Luckily, Azyle never quit his day job. He is a manager at a major French auto plant and has spent the years since his arrest putting the skills he’s mastered as a white-collar worker to use. He’s made extensive spreadsheets chronicling the details of all his tagging activities between 2004 and 2007 — the graffiti for which he was arrested — and performing painting and buffing tests on metro car mock-ups to verify the RATP’s claims. Now he’s set to appeal the ruling in a trial that was originally scheduled to begin yesterday, but has been pushed back to March 2, 2016, at the RATP’s request.
“Fundamentally, I have one principle, it’s justice,” Azyle told the French culture site Clique. “That might seem strange, but I detest injustice. I know what I did was illegal, I know it was prohibited. That I should be caught and fined — I have no problem with that …. My ultimate goal is that I’m listened to and taken into account, and that I’m fined a correct sum. I’m telling myself, fuck, I’m delivering my confession on a silver platter, I’m playing their game, I’m telling them exactly what I did. But it’s not enough, they don’t hear anything.”
According to the artist’s audit of his own work in the Parisian metro system, his fine should be no more €40,000 (~$45,000), or roughly one fifth of the sum demanded by the RATP.
“After my arrest in 2007 I spent about two years looking over all my work and classifying it in a spreadsheet including the location, the quote from the RATP, the material — ink or paint — the surface — what part of the train car, the wheels, the undercarriage — if it was still or moving, whether or not it was washed; I analyzed everything,” he told Clique. “I did this so I could verify the RATP’s numbers. What annoys me in the end is that it’s up to me to prove that the RATP made mistakes. They can’t be bothered to do something clear and transparent, they’re so accustomed to guys who lie to them or try to confuse them, so I’m coming to them with a kind of audit telling them, ‘Look, there’s a mistake here,’ and I’m trying to prove it to them.”

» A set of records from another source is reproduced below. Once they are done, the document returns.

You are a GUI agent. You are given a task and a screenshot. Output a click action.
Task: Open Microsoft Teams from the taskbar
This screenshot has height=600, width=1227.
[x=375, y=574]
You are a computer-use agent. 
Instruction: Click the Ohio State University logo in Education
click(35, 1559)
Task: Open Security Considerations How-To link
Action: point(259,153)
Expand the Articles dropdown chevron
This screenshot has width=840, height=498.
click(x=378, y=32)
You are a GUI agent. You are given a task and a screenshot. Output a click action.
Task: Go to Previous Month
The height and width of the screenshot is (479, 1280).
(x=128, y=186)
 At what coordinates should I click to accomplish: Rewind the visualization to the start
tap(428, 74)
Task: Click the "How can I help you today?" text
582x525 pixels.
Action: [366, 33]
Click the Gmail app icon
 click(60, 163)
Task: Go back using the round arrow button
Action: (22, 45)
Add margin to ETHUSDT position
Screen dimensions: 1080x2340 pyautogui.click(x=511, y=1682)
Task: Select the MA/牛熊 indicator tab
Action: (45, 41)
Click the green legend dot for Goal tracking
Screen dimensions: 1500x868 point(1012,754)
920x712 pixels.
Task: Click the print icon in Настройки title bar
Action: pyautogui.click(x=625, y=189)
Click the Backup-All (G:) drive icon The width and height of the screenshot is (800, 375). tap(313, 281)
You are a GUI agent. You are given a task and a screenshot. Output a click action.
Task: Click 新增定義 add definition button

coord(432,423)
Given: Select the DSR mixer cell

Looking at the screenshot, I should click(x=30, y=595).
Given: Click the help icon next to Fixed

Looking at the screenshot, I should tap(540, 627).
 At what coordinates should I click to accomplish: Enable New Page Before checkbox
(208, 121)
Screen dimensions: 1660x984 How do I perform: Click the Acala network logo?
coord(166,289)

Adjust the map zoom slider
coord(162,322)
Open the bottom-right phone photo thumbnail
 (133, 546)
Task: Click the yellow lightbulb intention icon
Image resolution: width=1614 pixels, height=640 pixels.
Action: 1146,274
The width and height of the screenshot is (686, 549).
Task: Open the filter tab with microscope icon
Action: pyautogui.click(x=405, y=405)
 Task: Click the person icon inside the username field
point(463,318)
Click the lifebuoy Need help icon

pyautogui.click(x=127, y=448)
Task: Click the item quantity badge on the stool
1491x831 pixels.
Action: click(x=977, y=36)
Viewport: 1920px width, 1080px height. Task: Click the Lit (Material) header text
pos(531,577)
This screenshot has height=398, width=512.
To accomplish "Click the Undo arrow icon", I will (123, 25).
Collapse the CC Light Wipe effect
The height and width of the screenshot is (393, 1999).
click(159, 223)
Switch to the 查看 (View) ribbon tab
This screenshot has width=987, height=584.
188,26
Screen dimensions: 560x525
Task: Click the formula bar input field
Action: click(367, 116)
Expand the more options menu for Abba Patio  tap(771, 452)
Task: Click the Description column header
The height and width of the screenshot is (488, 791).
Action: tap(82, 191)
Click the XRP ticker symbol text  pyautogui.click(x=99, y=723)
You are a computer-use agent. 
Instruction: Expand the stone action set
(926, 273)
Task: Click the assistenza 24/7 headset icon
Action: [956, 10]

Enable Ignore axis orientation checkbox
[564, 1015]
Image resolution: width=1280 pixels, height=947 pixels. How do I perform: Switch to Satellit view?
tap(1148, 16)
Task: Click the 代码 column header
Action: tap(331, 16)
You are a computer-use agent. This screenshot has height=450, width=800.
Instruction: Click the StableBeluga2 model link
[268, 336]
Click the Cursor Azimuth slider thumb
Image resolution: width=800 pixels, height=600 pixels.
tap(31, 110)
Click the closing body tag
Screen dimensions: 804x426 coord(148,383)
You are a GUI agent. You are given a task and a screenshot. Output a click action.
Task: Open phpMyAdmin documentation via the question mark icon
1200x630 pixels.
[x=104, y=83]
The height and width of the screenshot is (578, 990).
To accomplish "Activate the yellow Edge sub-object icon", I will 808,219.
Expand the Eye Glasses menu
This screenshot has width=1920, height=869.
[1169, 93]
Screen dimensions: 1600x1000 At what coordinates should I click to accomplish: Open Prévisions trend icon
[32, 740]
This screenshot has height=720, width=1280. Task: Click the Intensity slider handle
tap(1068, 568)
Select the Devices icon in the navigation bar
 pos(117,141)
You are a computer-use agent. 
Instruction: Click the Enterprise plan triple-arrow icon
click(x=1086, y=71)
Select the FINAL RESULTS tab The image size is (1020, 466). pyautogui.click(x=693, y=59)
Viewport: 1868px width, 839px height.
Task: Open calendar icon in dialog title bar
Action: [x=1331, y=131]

Among the inconsistencies he claims to have found in the transit authority’s numbers are duplicate claims — trains he tagged once that were reported by multiple RATP agents — and grossly exaggerated washing costs. By the agency’s own estimation it took one hour to clean one square meter of the exterior of a train tagged by Azyle; however, in demonstrations and tests the artist performed in front of a bailiff during his 2012 trial, and again in the lead-up to his appeal, using the same paints and cleaning products on panels of the material that the Paris metro cars’ exteriors are made of, he found that it took no more than 10 minutes to clean off a square meter of his tags. If the paint was very fresh, sometimes it took only two minutes to be removed. The RATP’s estimates of the time and labor required to clean Azyle’s tags, in other words, would be at least six times greater than reality. He even reviewed footage he had filmed of RATP workers cleaning trains he’d covered in his tags to verify the results of his studies. Though the artist’s findings and analyses were ignored three years ago, he’s hopeful that his appeal will be more successful.
“I’ve done something illegal, I ought to pay — no problem,” he told Mediapart. “But the real question is, do I have the right to demand a just fine, and are the RATP and the justice system willing to grant me that?”